Beyond the Shock: Navigating the Road to Recovery After Acute Electroconvulsive Therapy
Optimal Treatment Strategy for Electroconvulsive Therapy (ECT) Revealed
Research results have been published on the optimal treatment strategy for electroconvulsive therapy (ECT), which is used for depression and bipolar disorder. The study highlights the importance of continuing ECT treatment to prevent relapse.
In the case of depression, the relapse rate is as high as 80% even after successful ECT treatment. However, the latest research results show that continuing ECT is more effective in preventing relapse. The clinical results of treatment maintenance after acute ECT application conducted by Anders Jorgensen and his research team at the Copenhagen Psychiatry Center in Denmark were published in the international academic journal JAMA Psychiatry.
ECT is a treatment used in psychiatry that treats certain mental illnesses by inducing seizures through brief, controlled electrical stimulation of the brain. It is mainly used in urgent cases such as those that do not respond to drug treatment or are at high risk of suicide.
The research team undertook a cohort analysis comparing the prognosis of maintenance ECT with other treatment strategies after acute ECT. They examined the association between ECT continuation and the risk of hospitalization or suicidal behavior at 6–12 months using Cox proportional hazards regression and propensity score matching for all patients from the Danish National Patient Register who started ECT treatment between 2003 and 2022.
Of the 19,944 patients who received ECT treatment, 1,533 (7.7%) continued ECT after treatment. Compared with patients receiving short-term ECT, those receiving long-term ECT had a halving of the odds of experiencing unipolar depression and a more than two-fold increased risk of schizophrenia and schizoaffective disorder.
The treatment continuation group had a lower hospitalization rate than the short-term ECT group, with a 6-month adjusted hazard ratio of 0.68, and a Cox regression 6-month incidence rate ratio of only 0.51. There were no significant differences in the risk of suicidal behavior, and continuation of ECT was associated with a significant reduction in total treatment costs compared with the period prior to cessation of acute ECT.

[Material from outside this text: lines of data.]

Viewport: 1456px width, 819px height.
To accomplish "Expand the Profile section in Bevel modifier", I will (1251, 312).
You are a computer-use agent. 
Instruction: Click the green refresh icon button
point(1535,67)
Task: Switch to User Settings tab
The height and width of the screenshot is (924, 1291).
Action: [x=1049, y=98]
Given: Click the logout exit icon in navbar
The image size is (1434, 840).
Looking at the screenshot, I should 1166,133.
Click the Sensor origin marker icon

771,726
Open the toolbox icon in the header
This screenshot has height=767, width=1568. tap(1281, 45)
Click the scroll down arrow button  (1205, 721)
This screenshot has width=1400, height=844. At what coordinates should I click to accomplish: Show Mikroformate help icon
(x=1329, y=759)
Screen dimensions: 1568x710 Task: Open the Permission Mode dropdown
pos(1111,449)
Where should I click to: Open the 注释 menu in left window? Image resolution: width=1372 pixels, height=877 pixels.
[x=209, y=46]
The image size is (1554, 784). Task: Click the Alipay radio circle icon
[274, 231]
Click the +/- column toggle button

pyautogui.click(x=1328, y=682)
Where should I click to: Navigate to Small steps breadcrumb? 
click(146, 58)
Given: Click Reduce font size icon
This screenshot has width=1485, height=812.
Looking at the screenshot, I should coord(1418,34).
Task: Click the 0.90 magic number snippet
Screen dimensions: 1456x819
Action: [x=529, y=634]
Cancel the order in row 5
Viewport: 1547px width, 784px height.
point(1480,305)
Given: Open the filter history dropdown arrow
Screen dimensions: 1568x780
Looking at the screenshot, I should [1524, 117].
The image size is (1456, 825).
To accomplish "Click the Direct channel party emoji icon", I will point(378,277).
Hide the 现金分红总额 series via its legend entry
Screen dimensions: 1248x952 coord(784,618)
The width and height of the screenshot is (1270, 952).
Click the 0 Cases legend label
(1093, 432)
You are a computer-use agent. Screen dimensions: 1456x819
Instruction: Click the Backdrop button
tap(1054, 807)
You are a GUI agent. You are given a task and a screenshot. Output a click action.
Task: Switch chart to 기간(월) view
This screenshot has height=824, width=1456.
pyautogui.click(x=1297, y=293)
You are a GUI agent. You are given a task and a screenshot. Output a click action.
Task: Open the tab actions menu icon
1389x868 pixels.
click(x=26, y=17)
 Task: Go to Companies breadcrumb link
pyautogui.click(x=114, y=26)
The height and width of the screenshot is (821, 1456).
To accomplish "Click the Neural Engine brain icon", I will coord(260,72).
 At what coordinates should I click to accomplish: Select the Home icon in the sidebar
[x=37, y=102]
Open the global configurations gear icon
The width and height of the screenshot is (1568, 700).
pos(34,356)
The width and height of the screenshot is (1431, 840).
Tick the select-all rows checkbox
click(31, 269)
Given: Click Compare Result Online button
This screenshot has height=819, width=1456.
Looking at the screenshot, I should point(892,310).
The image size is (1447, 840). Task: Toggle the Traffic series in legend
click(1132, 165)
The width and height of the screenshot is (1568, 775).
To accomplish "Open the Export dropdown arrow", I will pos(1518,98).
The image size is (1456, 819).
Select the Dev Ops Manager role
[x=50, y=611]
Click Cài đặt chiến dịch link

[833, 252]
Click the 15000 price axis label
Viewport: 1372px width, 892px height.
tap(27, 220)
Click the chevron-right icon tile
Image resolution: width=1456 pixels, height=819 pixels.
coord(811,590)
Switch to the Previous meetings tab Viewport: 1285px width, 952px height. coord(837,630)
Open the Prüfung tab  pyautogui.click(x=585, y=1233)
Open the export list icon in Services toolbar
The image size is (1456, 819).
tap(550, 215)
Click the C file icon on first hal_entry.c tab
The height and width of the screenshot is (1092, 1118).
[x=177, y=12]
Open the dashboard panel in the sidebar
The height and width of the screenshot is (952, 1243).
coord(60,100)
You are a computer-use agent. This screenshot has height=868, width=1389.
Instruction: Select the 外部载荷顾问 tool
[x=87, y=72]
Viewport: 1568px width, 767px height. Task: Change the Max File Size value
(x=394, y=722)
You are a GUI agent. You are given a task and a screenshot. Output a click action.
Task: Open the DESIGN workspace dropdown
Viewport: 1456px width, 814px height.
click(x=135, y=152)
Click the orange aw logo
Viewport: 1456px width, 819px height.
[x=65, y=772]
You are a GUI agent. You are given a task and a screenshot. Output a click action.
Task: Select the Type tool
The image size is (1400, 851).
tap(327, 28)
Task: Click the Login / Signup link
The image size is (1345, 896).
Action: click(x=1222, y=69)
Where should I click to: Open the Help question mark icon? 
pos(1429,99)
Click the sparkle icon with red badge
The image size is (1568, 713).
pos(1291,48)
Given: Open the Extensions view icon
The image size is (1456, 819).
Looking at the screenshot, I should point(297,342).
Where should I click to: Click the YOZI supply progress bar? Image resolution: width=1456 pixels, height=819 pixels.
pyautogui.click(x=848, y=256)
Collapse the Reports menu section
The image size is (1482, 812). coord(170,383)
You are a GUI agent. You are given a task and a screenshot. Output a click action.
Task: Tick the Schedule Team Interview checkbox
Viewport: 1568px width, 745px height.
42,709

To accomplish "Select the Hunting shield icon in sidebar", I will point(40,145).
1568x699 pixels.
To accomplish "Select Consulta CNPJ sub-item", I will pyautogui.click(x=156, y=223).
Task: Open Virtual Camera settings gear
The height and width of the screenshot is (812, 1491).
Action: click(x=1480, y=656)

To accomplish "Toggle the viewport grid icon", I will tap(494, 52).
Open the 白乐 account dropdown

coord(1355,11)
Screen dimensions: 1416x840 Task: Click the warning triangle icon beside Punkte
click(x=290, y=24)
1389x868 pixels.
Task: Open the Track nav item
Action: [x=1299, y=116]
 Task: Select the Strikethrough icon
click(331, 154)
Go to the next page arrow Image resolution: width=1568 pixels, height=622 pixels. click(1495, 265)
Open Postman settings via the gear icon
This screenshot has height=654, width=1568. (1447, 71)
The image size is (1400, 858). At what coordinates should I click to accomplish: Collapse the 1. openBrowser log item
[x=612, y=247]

The researchers concluded that continuing ECT after acute ECT decreased the risk of readmission and also reduced treatment costs. They added that maintaining ECT after successful ECT should be considered to prevent relapse in patients who do not respond sufficiently to other interventions.
This study provides valuable insights into the optimal treatment strategy for ECT, highlighting the importance of continuing treatment to prevent relapse and reduce treatment costs.